Dicho lo cual, llama al escribano, convoca al trompetero y, tuturutú, manda publicar un bando: que todas las mujeres del país acudan a una fiesta pública y a un banquete que se le ha antojado celebrar. Y, llegado el día fijado, ¡Oh mi bien, qué comilona y qué festejos hubo! ¿De dónde saldrían tantas monas de Pascua y turrones, de dónde los estofados y las albóndigas, de dónde los macarrones y los ravioles? Pues había tal cantidad de cosas que hubiera podido saciarse un ejército entero.
Acudieron todas las mujeres, las nobles y las innobles, las ricas y las miserables, las viejas y las jóvenes, las bien parecidas y las feas; y, cuando terminaron de manducar, el rey, hecho el prosit, fue probando el chapín a cada una de las invitadas para ver a cuál de ellas se ceñía como un guante, y así, por la forma del calzado, dar con quien andaba buscando. Pero no halló ningún pie que calzase bien y poco le faltó para volverse loco. Con todo, luego que mandó a guardar silencio a todo el mundo, dijo:
-Volved mañana para hacer una nueva penitencia conmigo; ahora que, si me queréis bien, no dejéis a ninguna mujer en casa, sea quien sea.
Y dijo el príncipe:
-Tengo una hija, pero está siempre cuidando el fogón, porque es desdichada y de poca monta, y no merece sentarse donde vos coméis .
Y replicó el rey:
-Que ella ocupe el primer lugar de la lista, pues así me place!.
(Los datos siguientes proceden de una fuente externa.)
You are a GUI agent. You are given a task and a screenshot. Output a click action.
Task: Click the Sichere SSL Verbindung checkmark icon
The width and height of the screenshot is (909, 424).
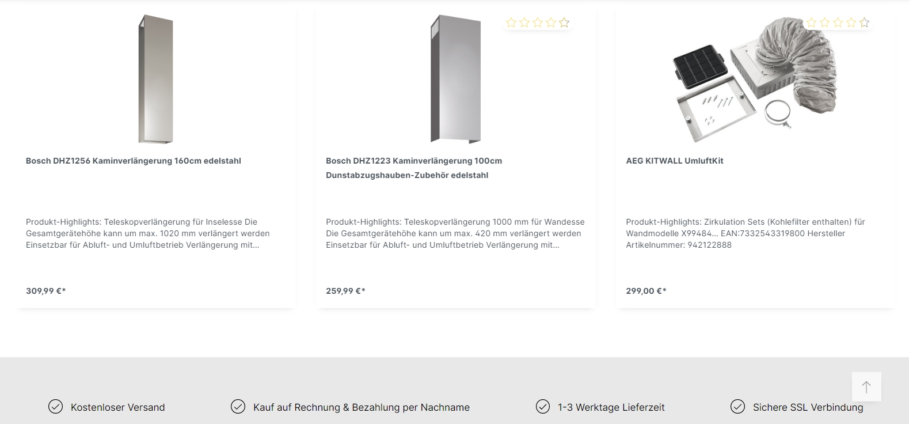pos(737,407)
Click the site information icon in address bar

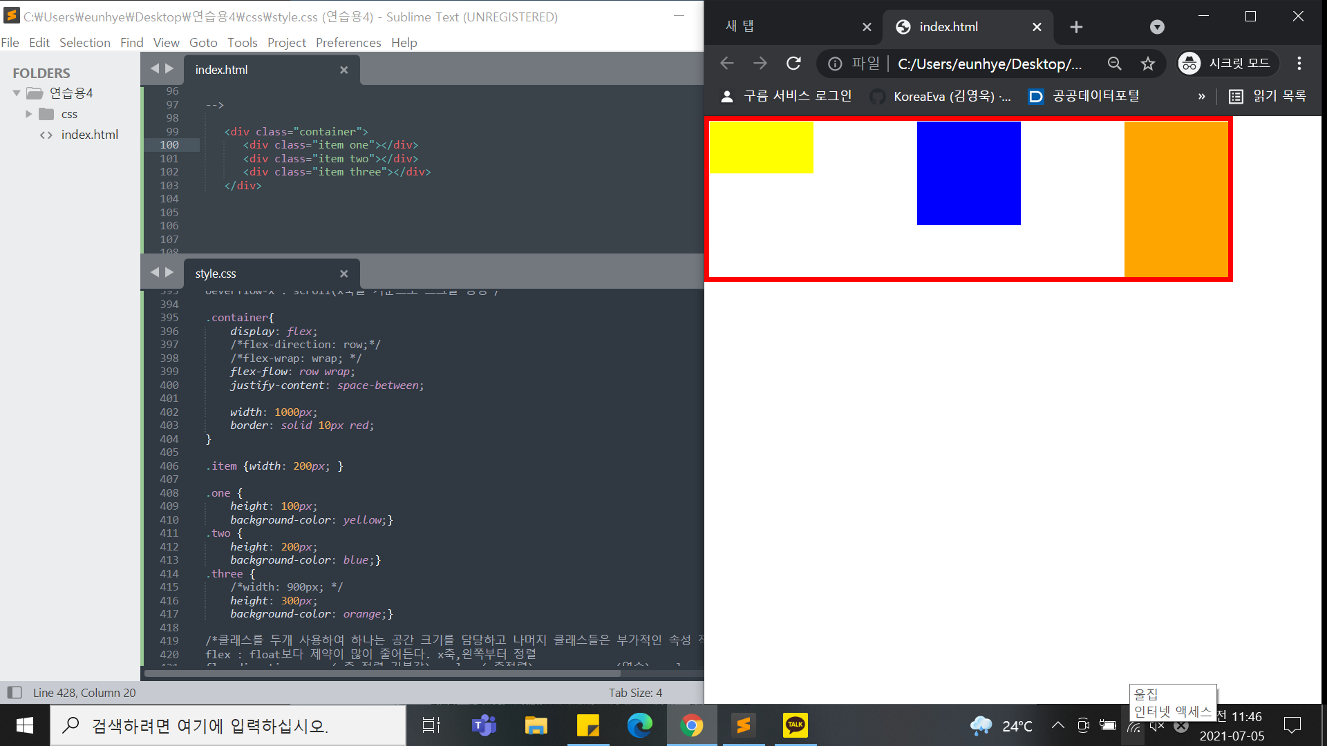coord(835,64)
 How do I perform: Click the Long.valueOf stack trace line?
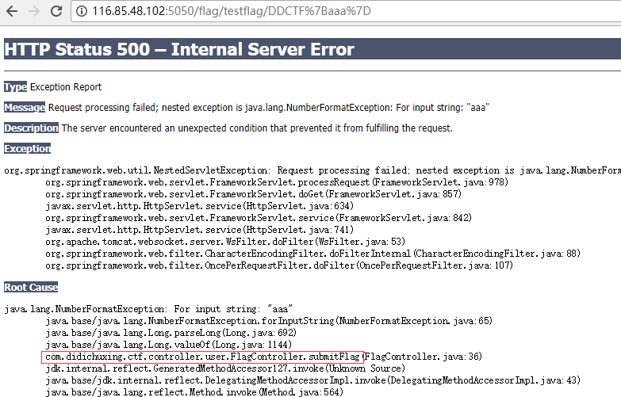170,345
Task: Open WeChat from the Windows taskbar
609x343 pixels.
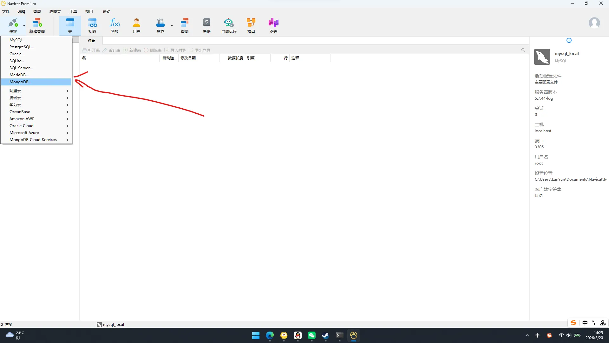Action: pos(312,335)

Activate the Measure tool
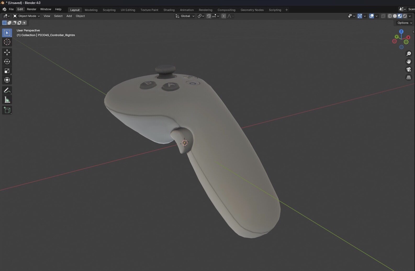7,100
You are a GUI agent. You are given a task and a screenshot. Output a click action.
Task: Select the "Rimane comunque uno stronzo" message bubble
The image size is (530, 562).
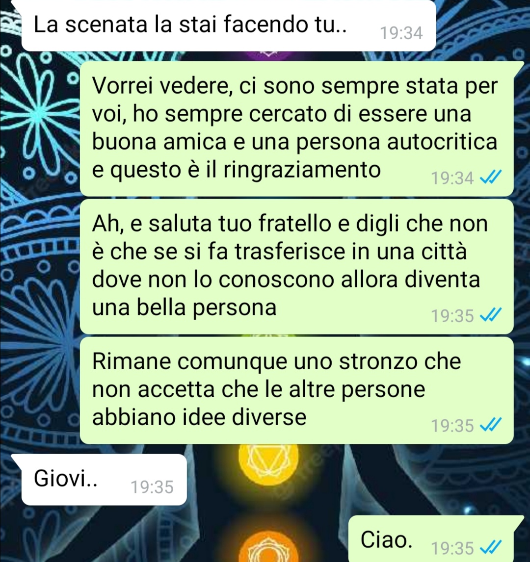point(296,390)
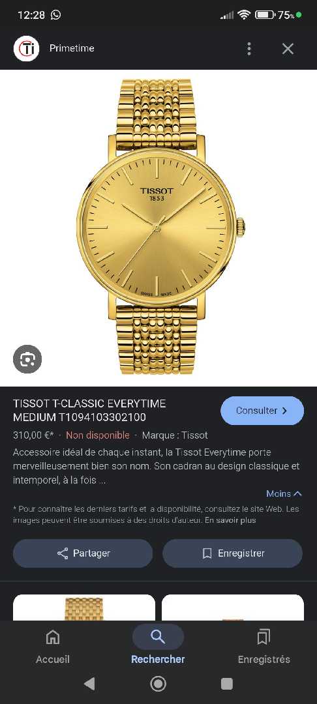Open the Enregistrés saved tab

point(264,647)
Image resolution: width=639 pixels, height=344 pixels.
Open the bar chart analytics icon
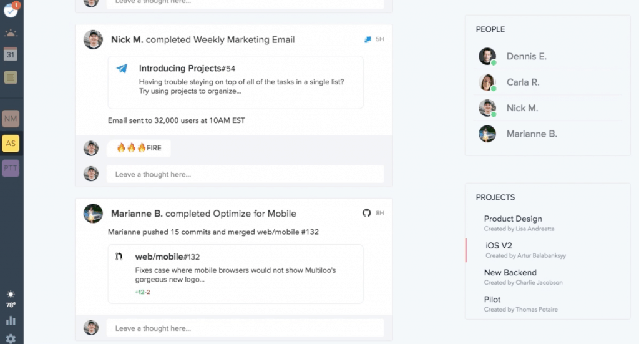pos(11,320)
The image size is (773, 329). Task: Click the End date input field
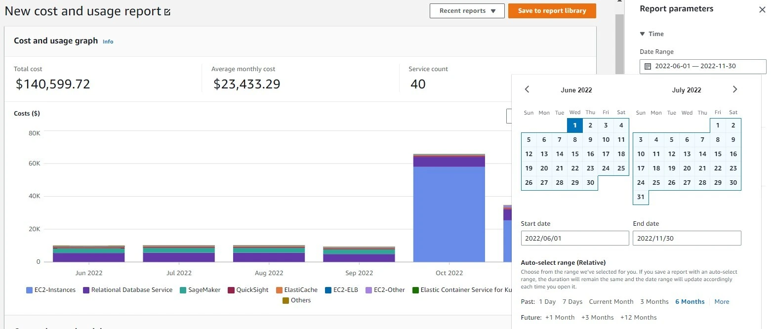(x=687, y=238)
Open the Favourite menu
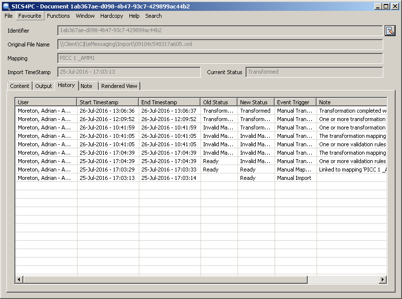 click(x=30, y=16)
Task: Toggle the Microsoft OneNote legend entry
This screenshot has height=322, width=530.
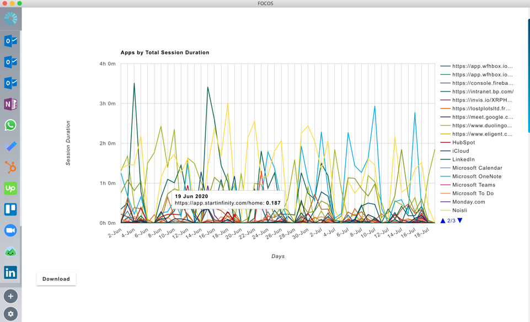Action: pyautogui.click(x=477, y=176)
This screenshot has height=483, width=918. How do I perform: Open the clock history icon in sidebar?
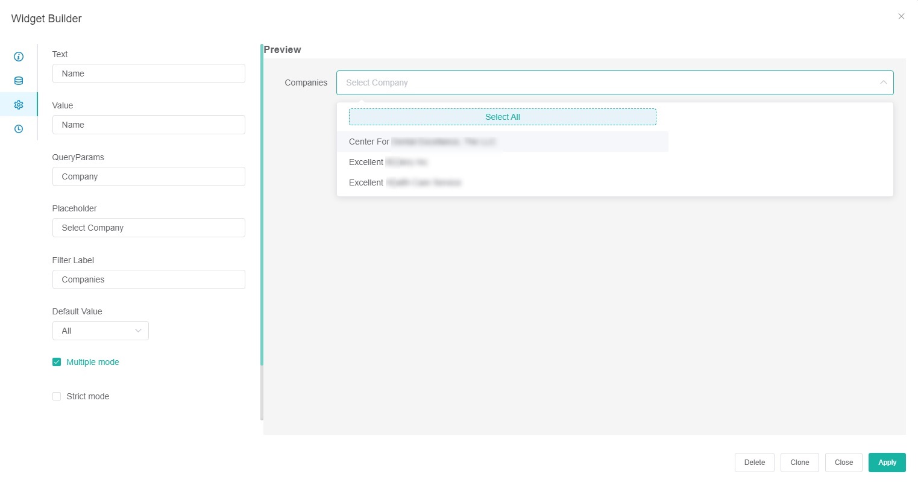click(19, 129)
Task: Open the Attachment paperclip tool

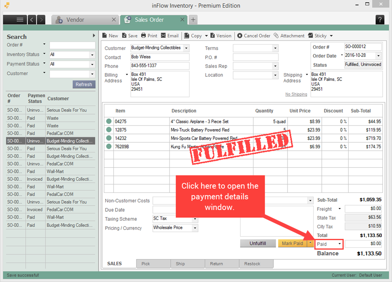Action: click(276, 36)
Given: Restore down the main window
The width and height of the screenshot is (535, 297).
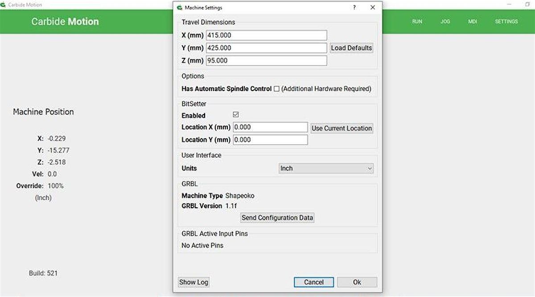Looking at the screenshot, I should [x=527, y=4].
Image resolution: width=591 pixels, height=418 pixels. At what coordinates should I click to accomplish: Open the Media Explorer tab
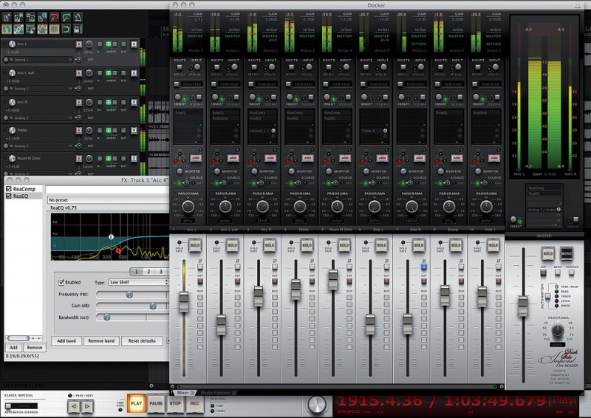216,392
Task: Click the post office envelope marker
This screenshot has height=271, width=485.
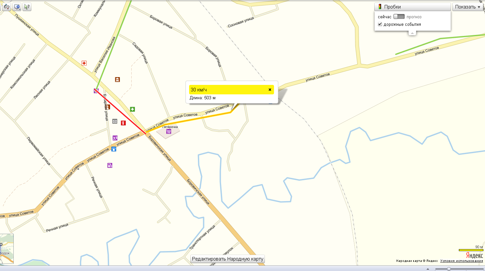Action: [115, 121]
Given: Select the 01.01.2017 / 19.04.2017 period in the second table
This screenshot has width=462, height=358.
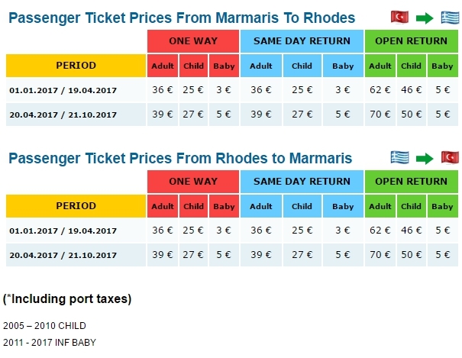Looking at the screenshot, I should click(63, 231).
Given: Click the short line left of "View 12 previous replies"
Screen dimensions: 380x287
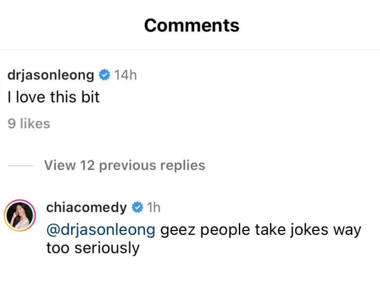Looking at the screenshot, I should 21,165.
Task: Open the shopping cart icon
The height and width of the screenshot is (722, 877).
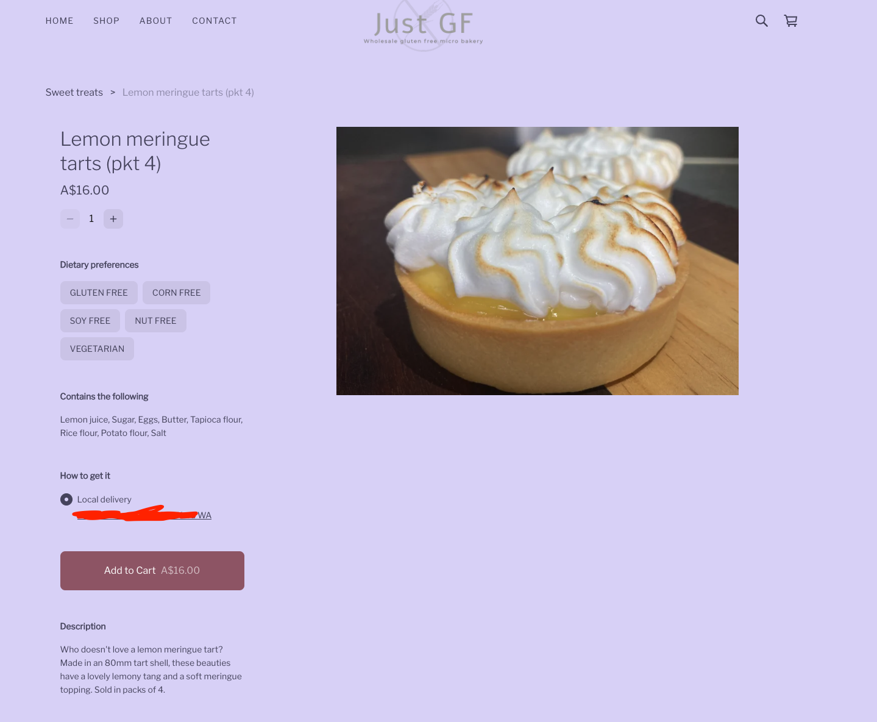Action: click(790, 21)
Al fin se marcharon y al día siguiente regresaron todos, y con las hijas de Carmosina llegó Zezolla; y el rey, apenas la vio, tuvo la sensación de que era ella la deseada, pese a lo cual se hizo el desentendido. Empero, cuando hubieron acabado de rechinar las muelas, llegó la prueba del chapín, el cual, no bien fue acercado al pie de Zezolla, se lanzó solo, como el hierro atraído por el imán, a calzar aquel huevecillo pintado de Amor. El rey, al ver esto, fue corriendo a estrecharla entre sus brazos y, sentándola bajo el baldaquín, le ciñó la corona a la cabeza y mandó a todas que le hiciesen homenajes y reverencias como a su reina. Las hermanas, lívidas de envidia, incapaces de aguantar esta aflicción de sus corazones, marcharon a la chita callando a la casa de su madre, admitiendo, a su pesar, que:
más puede la hermosura
que billetes y escrituras
Giambattista Basile
Giambattista Basile (1566-1632). Giovanni Battista Basile fue un escritor napolitano.
Escribió en diversos géneros bajo el seudónimo Gian Alesio Abbattutis. Recopiló y adaptó cuentos populares de tradición oral de origen europeo, muchos de los cuales fueron posteriormente adaptados por Charles Perrault y los hermanos Grimm.